EXERCISE PASSAGE START

A Few Reflections on A New Day (March 18th, 2020)
- Hashwinder Singh

- Mar 18, 2020
- 5 min read
How do I start a brand new project of mine in times like this? As the world revels in the fear and anxiety of a global pandemic, I find myself confused more than anything. In the matter of a week, I have found myself bunkered down in my apartment in Georgetown, removed from most of my closest friends and living in the anxiety of having to operate on a day-to-day basis.
So why have I chosen to start a poorly constructed website and do what every suburban high schooler does by creating this blog? The manifestation of this is two-fold. The first is that this is a deeply personal project. Writing has always been therapeutic for me. It is an opportunity to engage with myself and the world and to trade in the bleakness of the day with an optimism of the future. Moreover, as we pass through these difficult times, writing is also an opportunity to memorialize the trials and tribulations of all of the narratives that I will encounter in the coming days, weeks and months. Secondly, writing is a communal activity. No writer can thrive by solely relegating themselves as the protagonist. Rather, the protagonist becomes the intricacies of human nature. It is the conversations that arise in times of despair, the ways humans make meaning in the midst of agony and the internal conflicts many of us face. This is why authors like James Baldwin, Fyodor Dostoevsky and George Orwell meant so much to me. Their writings navigated me through difficult times because each one of their characters inspired a sense of hope and confidence about the human spirit. Potentially my writing can do that for someone else. But even more so, I hope that my writing can bring some semblance of a community. That in writing about the people and places that occupy our current times, we find strength and optimism in each other; that we are not isolated individuals but interconnected through a shared struggle and fear about the rapidly changing world around us.
I want to delve a little bit more on the point of community. I spent a significant part of my junior year attempting to find myself through the communities Southeast DC. I engaged in a few projects, most significantly, attempting to do an ethnographic study of individuals in the Barry Farm Public Housing Complex. I want to relay a story here that I find apt for us fairly privileged college students. In the Barry Farm community lies a basketball court that is at the heart of the culture of the community. That court hosts the Goodman League, where NBA stars like Kevin Durant and Michael Beasely grew up on. In the summer going into my junior year, I spent one or two nights a week hanging out there with a few of my closest friends and I learned something very critical about the human spirit. That is, in the midst of housing dislocation, high crime rates, government disinvestment (and general negligence) and poor police-communal relations, individuals formed community and found joy at the Goodman League. During those games, the music was blaring, individuals were dancing and laughing, people represented their neighborhoods with great pride and love was ubiquitious. The problems of the world were subsidiary to the spirit of competition and levity. Conditions of abjectness did not define their existence; instead, they chose to find happiness and fulfillment with each other.

EXERCISE PASSAGE END
INFORMATION SUPPLIED START

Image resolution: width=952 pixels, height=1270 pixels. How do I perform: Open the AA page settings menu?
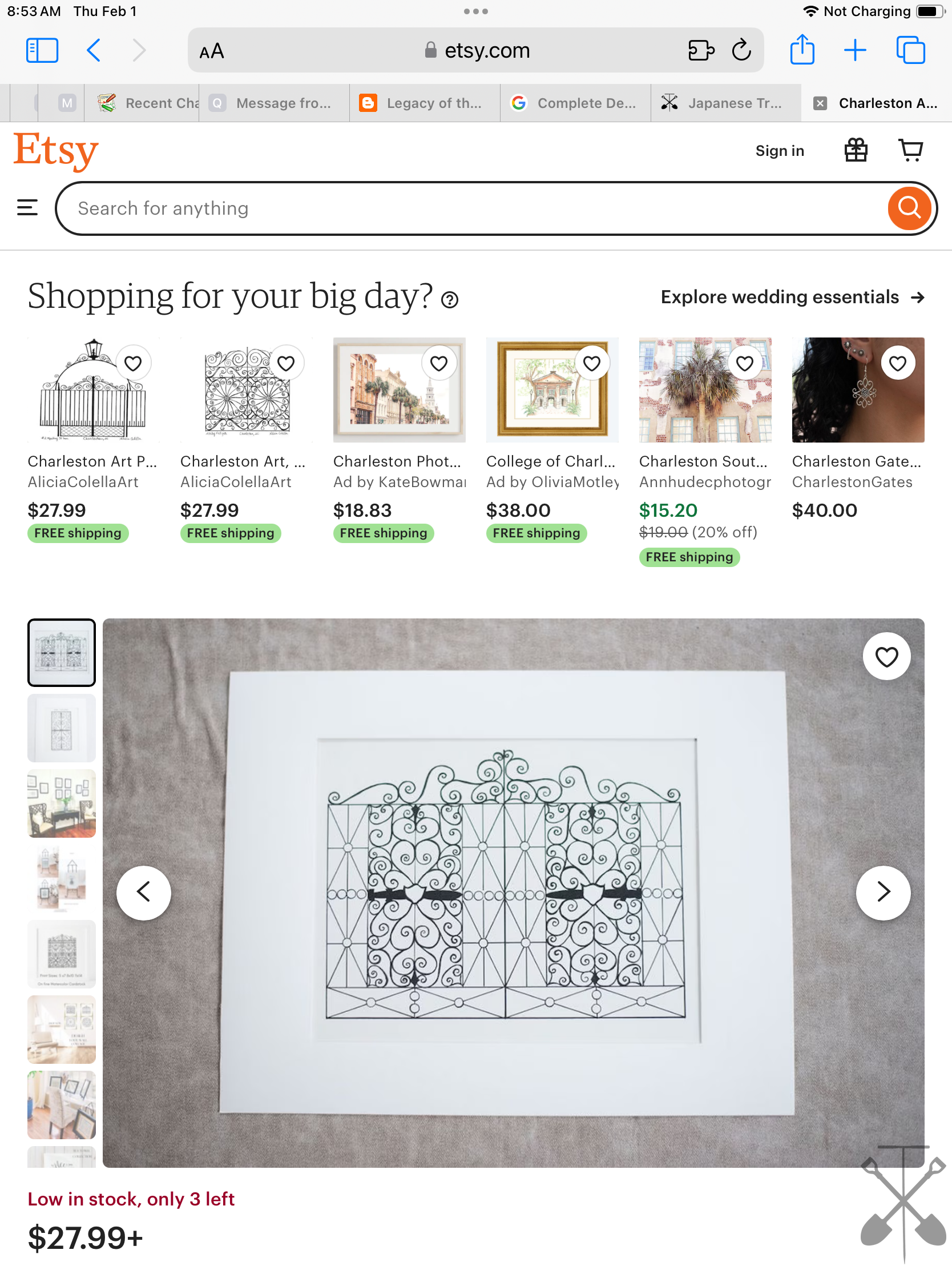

INFORMATION SUPPLIED END

▸ QUESTIONS ON THE MATERIAL:
**1)** According to the reflections essay, which league is hosted by the basketball court in the Barry Farm community?
**2)** Continue the reflections essay from its final sentence.
The material is separate from the reflections essay.

▸ RESULTS FOR THE EXERCISE:
**1)** The Goodman League.

**2)**
And thus comes the thesis of my post today: in the midst of angst and grieving, we can choose to have a paradigm shift. Naturally, grieving is part of the process and should be fully embraced. I too have grieved. I grieved when many of my closest friends departed to their respective homes and I was left-particularly as a second-semester senior-wondering when I will see them again. I grieved over the fear that elderly individuals in my life have. I grieved over the anxiety of what tomorrow brings. And in coming to terms to this grief, I had to drop pretensions of how I should act or what I should do and instead, embrace it and let those emotions fully flourish. But grief by its very nature is temporary. It is a moment, not a lifestyle. And once we let the grief pass through us, we are granted a choice: do we extrapolate our condition as a general rule of how to navigate life moving forward or do we participate in the world as best we can? I am trying to choose the latter. This is the hand we've been dealt-but if those at Barry Farms have taught me anything, it is that even in the bleakness of the absurdity of life, we imprint our own will on the world.
I find Fyodor Dostoyevsky very critical in times like this. As much as one can find a general theme of a writer's work, I will try to summarize his here: one cannot find true happiness unless one has hit the depth of struggle and despair. Yes, these are certainly trying times, but there is ample light at the end of the tunnel. Relationships will become stronger, the spirit becomes more resolved, the minuteness of daily activities will become beautiful. We are collectively reliant on one another but we will find a collective sense of happiness. This is also a time to contribute to the most vulnerable among us: check in on the elderly in your life and those of us who are able to, dedicate yourself to their needs. If you are financially able to, donate to organizations who are helping the homeless. If you are in need of books or food, buy from local organizations who are in trying times. Of course, this comes from an immense place of privilege on my end. As a young, healthy individual who has financial support, I recognize that my own words may be empty and tone-deaf. But I still believe we all have a responsibility to one another-to call each other, to assist each other and to have faith in a future of optimism, hope and happiness.
I leave my first post with a quote from the increasingly relevant (and my emerging personal favorite) author, Albert Camus:
"In the midst of winter, I found there was, within me, an invincible summer. And that makes me happy. For it says that no matter how hard the world pushes against me, within me, there's something stronger-something better, pushing right back."
I hope to continue this project. Please, in the future, if I can help in anyway, shoot me a message either through email (hs859@georgetown.edu) or through social media.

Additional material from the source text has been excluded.